Longest path between 2 Nodes

Question

Calculate the longest path between two nodes.
The path is in an arch.
Signature of method is:

public static int longestPath(Node n)

In the example binary tree below, it is 4 (going thru 2-3-13-5-2).

This is what I have right now and for the given tree it just returns 0.

public static int longestPath(Node n) {
    if (n != null) {
        longestPath(n, 0);
    }
    return 0;
}
private static int longestPath(Node n, int prevNodePath) {

    if (n != null && n.getLeftSon() != null && n.getRightSon() != null) {
        int currNodePath = countLeftNodes(n.getLeftSon()) + countRightNodes(n.getRightSon());
        int leftLongestPath = countLeftNodes(n.getLeftSon().getLeftSon()) + countRightNodes(n.getLeftSon().getRightSon());
        int rightLongestPath = countLeftNodes(n.getRightSon().getLeftSon()) + countRightNodes(n.getRightSon().getRightSon());

        int longestPath = currNodePath > leftLongestPath ? currNodePath : leftLongestPath;
        longestPath = longestPath > rightLongestPath ? longestPath : rightLongestPath;

        longestPath(n.getLeftSon(), longestPath);
        longestPath(n.getRightSon(), longestPath);

        return longestPath > prevNodePath ? longestPath : prevNodePath;
    }
    return 0;
}
private static int countLeftNodes(Node n) {
    if (n != null) {
        return 1+ countLeftNodes(n.getLeftSon());
    }
    return 0;
}
private static int countRightNodes(Node n) {
    if (n != null) {
        return 1+ countRightNodes(n.getRightSon());
    }
    return 0;
}

I understand that I'm missing a key concept somewhere... My brain goes crazy when I try tracking the flow of execution...
Am I right by saying that by finding the longest path among the root, its left & right nodes and then recurse on its left & right nodes passing them the longest path from previous method invocation and finally (when?) return the longest path, I'm not certain as to how you go about returning it...

Answer 1

Maybe it is just as simple:

public static int longestPath(Node n) {
    if (n != null) {
        return longestPath(n, 0); // forgot return?
    }
    return 0;
}

Its more complicated than one might think at first sight. Consider the following tree:

      1
     / \
    2   3
   / \
  4   5
 / \   \
6   7   8
   / \   \
  9   a   b

In this case, the root node is not even in the longest path (a-7-4-2-5-8-b).
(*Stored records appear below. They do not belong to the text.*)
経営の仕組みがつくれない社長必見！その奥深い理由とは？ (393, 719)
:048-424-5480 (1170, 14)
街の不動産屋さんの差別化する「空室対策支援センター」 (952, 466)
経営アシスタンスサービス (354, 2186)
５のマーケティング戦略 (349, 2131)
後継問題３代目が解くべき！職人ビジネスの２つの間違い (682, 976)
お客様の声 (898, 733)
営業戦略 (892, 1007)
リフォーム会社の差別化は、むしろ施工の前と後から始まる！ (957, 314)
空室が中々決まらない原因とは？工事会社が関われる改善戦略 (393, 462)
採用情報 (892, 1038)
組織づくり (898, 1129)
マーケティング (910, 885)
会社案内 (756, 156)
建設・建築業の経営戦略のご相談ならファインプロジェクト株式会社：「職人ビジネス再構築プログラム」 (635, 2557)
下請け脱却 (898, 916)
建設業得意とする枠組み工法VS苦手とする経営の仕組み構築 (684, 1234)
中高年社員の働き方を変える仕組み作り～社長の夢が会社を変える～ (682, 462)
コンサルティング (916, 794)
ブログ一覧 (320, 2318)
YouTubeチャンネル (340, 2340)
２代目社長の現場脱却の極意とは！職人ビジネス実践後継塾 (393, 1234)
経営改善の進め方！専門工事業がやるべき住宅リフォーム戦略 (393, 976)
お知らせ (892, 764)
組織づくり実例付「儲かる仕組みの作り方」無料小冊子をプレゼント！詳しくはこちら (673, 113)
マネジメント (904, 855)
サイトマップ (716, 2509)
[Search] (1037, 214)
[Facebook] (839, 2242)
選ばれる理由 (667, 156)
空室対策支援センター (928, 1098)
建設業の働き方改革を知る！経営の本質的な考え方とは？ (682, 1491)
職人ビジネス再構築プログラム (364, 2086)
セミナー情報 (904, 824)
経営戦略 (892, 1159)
So, what you must do is the following: For each node n you must compute the following:

• compute longest path in left subtree starting with the root of the left subtree (called L)
• compute longest path in right subtree starting with the root of the right subtree (called R)
• compute the longest path in left subtree (not necessarily starting with the root of the left subtree) (called l)
• compute the longest path in right subtree (not necessarily starting with the root of the right subtree) (called r)

Then, decide, which combination maximizes path length:

• L+R+2, i.e. going from a subpath in left subtree to current node and from current node through a subpath in right subtree
• l, i.e. just take the left subtree and exclude the current node (and thus right subtree) from path
• r, i.e. just take the right subtree and exclude the current node (and thus left subtree) from path

So I would do a little hack and for every node not return just a single int, but a triple of integers containing (L+R+2, l, r). The caller then must decide what to do with this result according to the above rules.